Source data
* * * * * * * * *
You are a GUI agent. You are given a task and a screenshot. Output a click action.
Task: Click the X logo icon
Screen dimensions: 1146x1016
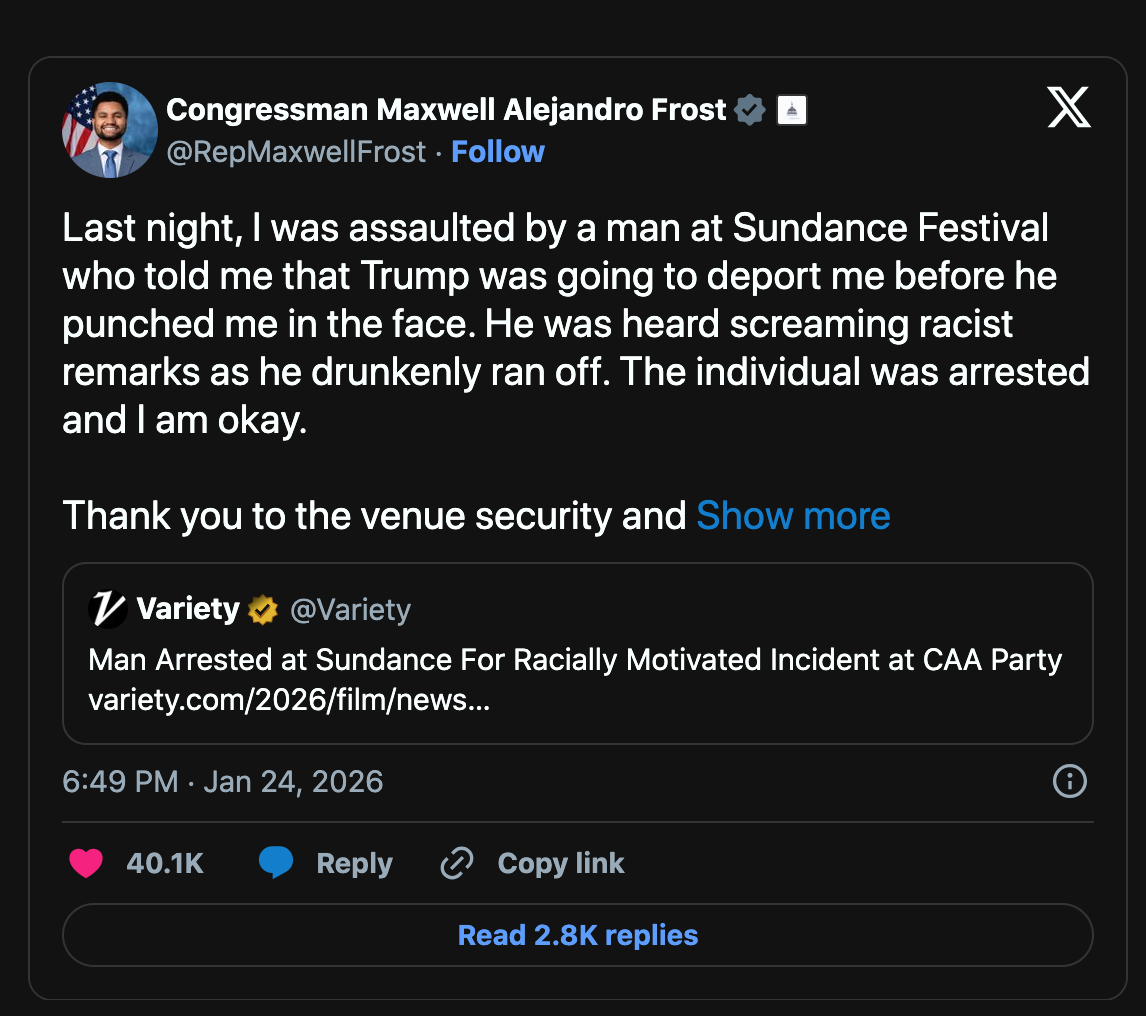[1069, 108]
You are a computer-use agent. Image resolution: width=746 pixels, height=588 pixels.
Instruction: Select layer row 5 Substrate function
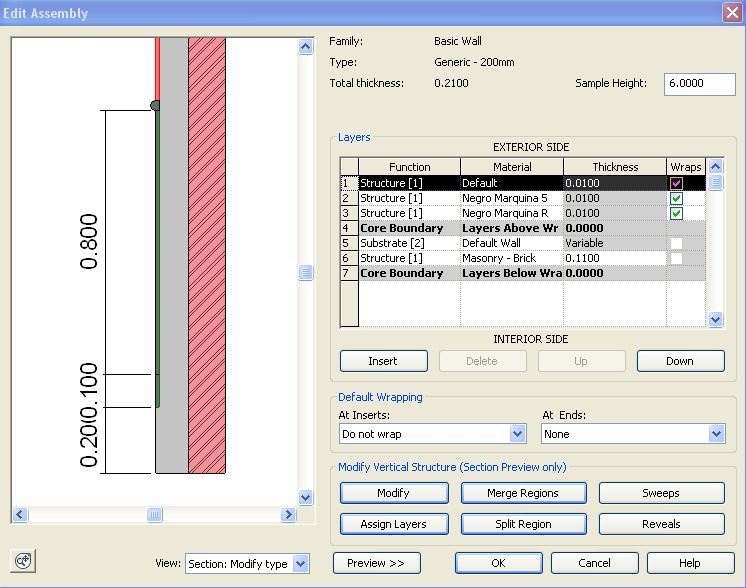tap(409, 243)
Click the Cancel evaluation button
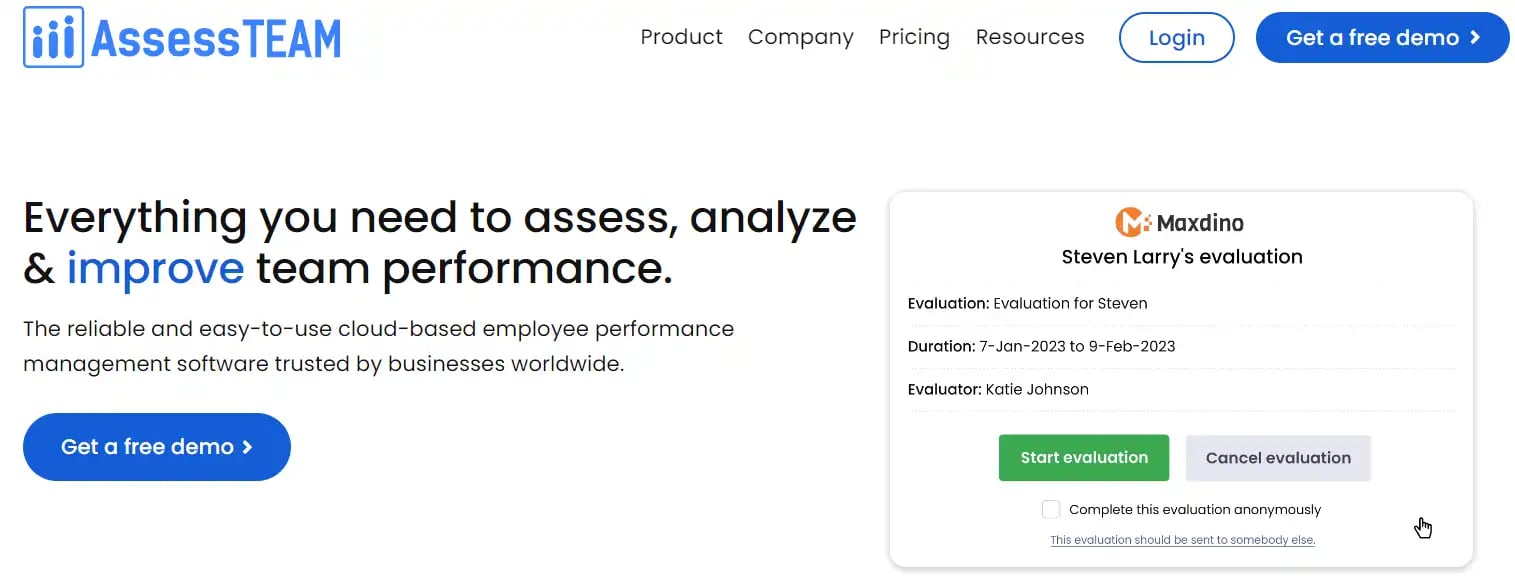1515x577 pixels. point(1278,458)
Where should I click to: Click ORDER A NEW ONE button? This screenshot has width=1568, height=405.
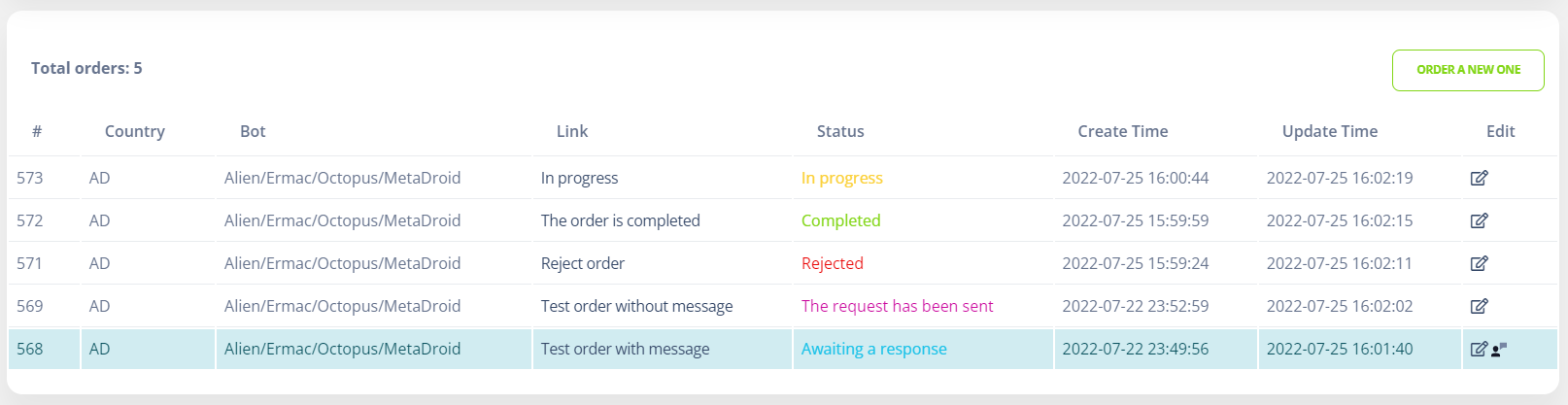click(1468, 70)
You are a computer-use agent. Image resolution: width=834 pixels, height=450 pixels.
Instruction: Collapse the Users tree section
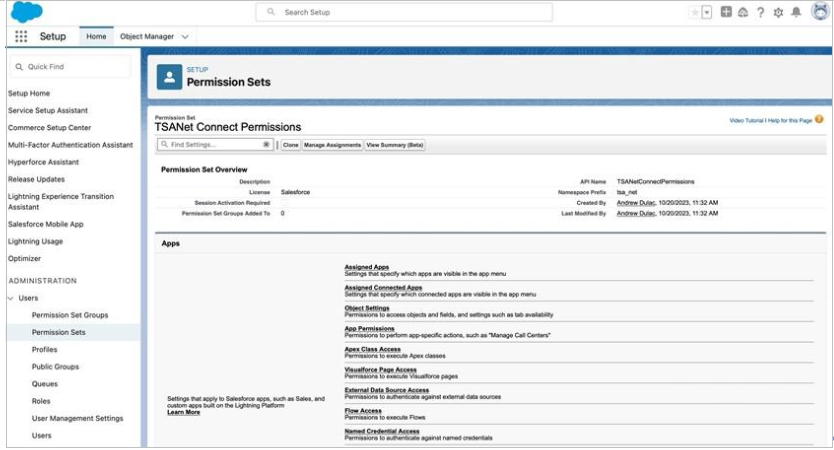click(x=11, y=298)
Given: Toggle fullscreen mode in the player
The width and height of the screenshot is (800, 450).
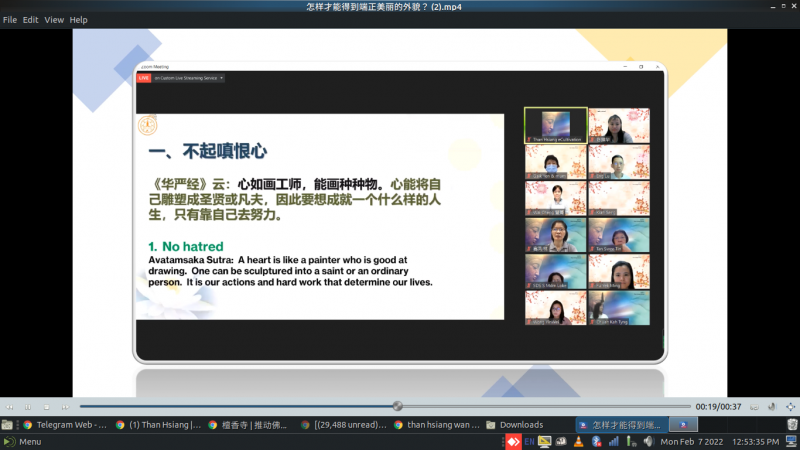Looking at the screenshot, I should point(791,406).
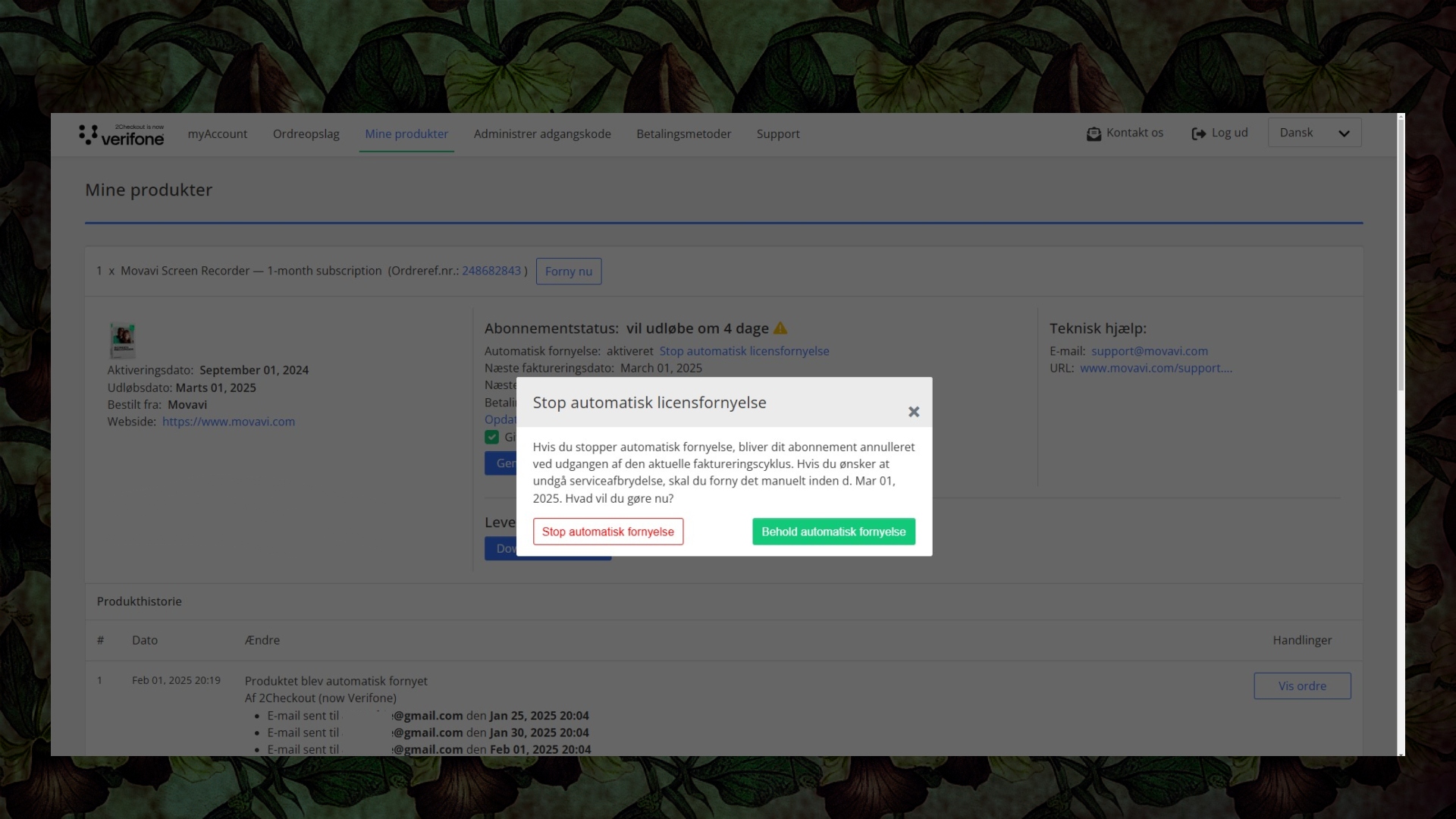1456x819 pixels.
Task: Open order reference 248682843 link
Action: coord(491,271)

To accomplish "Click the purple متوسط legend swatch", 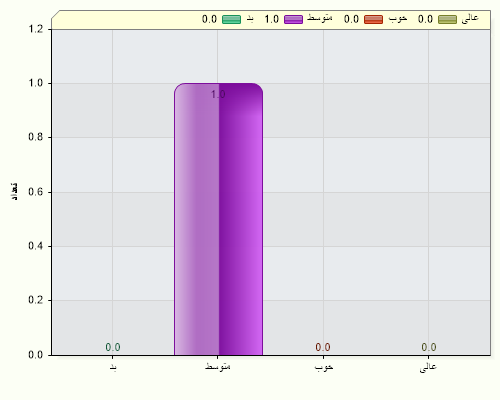I will click(x=293, y=19).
* * * * * * * * *
Aim
Reproduce the source data line for line, starting at its first line and stopping after the line that contains "click(x=11, y=298)". Leave the pictures out of your copy.

Result of the exercise
You are a GUI agent. You are given a task and a screenshot. Output a click action.
Task: Click the X logo icon
Screen dimensions: 1146x1016
[1069, 108]
You are a computer-use agent. Image resolution: width=746 pixels, height=588 pixels.
Instruction: Select layer row 5 Substrate function
tap(409, 243)
Click the Cancel evaluation button
1515x577 pixels. point(1278,458)
Where should I click to: Click ORDER A NEW ONE button? This screenshot has width=1568, height=405.
click(1468, 70)
You are a computer-use agent. Image resolution: width=834 pixels, height=450 pixels.
Instruction: Collapse the Users tree section
click(x=11, y=298)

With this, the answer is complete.